Posted 16 February 2017 - 06:16 PM

umuber, on 16 February 2017 - 07:05 PM, said:

Not exactly. Big O notation describes the computational complexity as it relates to the adjustment of some input. One of the canonical ways of adjusting the input is by increasing the input's size. However, that doesn't mean that your computational complexity couldn't be related to the value of a single input, rather than the number of inputs. A simple example would be a program that determined if a number was even by subtracting two repeatedly:

def isEven(num): while while n > 1: n = n - 2 return n == 0

This simple function is solely dependent on the input's value, and is roughly linear. That is to say this is an O(n) algorithm.

umuber, on 16 February 2017 - 07:05 PM, said:

Close. This would still be represented as O(n^3).

### #3

## Re: Complexity as a function of a real number. Big-O notation?

Posted 16 February 2017 - 06:28 PM

umuber, on 17 February 2017 - 01:05 AM, said:

Usually, yes, but not always. For example the complexity of graph algorithms is often expressed in terms of the number of nodes and the number of edges, for example the worst-case runtime of Dijkstra's algorithm is O(|E| + |V| log |V|) where |V| is the number of nodes and |E| is the number of edges.

It is also not uncommon to express the complexity in terms of the input value as you want to do.

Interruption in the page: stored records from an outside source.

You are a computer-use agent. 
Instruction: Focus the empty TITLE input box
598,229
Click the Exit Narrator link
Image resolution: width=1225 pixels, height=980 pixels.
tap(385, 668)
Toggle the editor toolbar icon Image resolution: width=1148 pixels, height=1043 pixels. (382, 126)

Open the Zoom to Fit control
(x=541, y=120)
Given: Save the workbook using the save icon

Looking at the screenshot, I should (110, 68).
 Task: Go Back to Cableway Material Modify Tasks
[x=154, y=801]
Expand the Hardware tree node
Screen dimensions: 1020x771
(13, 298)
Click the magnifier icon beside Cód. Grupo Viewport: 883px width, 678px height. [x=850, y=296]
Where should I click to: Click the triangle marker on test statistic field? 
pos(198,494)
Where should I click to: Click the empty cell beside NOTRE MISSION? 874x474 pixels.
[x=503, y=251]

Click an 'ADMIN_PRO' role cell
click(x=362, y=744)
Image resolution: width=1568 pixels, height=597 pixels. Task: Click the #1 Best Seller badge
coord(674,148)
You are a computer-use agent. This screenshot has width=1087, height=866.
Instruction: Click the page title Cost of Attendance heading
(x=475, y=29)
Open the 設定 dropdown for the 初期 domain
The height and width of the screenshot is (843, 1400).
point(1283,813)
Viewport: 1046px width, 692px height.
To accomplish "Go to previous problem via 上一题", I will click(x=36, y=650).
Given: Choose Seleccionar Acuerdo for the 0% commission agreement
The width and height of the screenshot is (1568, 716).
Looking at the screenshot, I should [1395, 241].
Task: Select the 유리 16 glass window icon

Keep in mind though that complexity classes

*are*defined in terms of input size, not input values. So if you show that your algorithm is in O(x^3) where x is the value of the input, you have

*not*shown that it is in P because P requires it to be in O(n^c) where n is the input

*size*.

Quote

Yes.

Motoma, on 17 February 2017 - 02:16 AM, said:

Why? I'd definitely prefer O(x^3) here. Since the variable is called "x" in the code and "x" has no conventional other meaning, it is clear to the reader that x refers to the argument's value. If you write O(n^3) the reader will assume that n refers to the input size because there is n in the code and n usually refers to the input size.

My guideline for these things would be: without explanations you can use n to refer to the input size, |V| and |E| to refer to the number of nodes and edges in a graph respectively and the name of a variable from the code to refer to the value of that variable.

In all other cases you should specifically mention what each variable refers to. For example "O(n + m) where n refers to the size of array1 and m to the size of array2" is okay, but if you cut the explanation, it's entirely unclear.

### #4

## Re: Complexity as a function of a real number. Big-O notation?

Posted 17 February 2017 - 06:36 PM

What? Wait. If big O is dependent on input size then a hash table would be not O(1) for inserts and/or lookups. At some point I will run into collisions and I will have to do work to resolve the collision either by probing, chaining, resizing the hashtable, or some other technique that will one way or another dependent on the number of items that I already have in the hash table. Even if I used chaining by insert to the front of a linked list, an O(1) operation, the lookup for the item would be O(N).

Yes, I know I'm sounding a lot like that CS teacher who has been asserting that hashtables are not O(1). A lot of folks (and I have to admit that I belong to that group) have dismissed him as crazy. But now his arguments are starting to sound more plausible. Wish I could find the links to his blog again so that I can re-read with a new perspective. Granted when I first ran across his blog, he was actually talking about the cost of computing the hash as not being O(1), and not necessarily the data structure manipulation.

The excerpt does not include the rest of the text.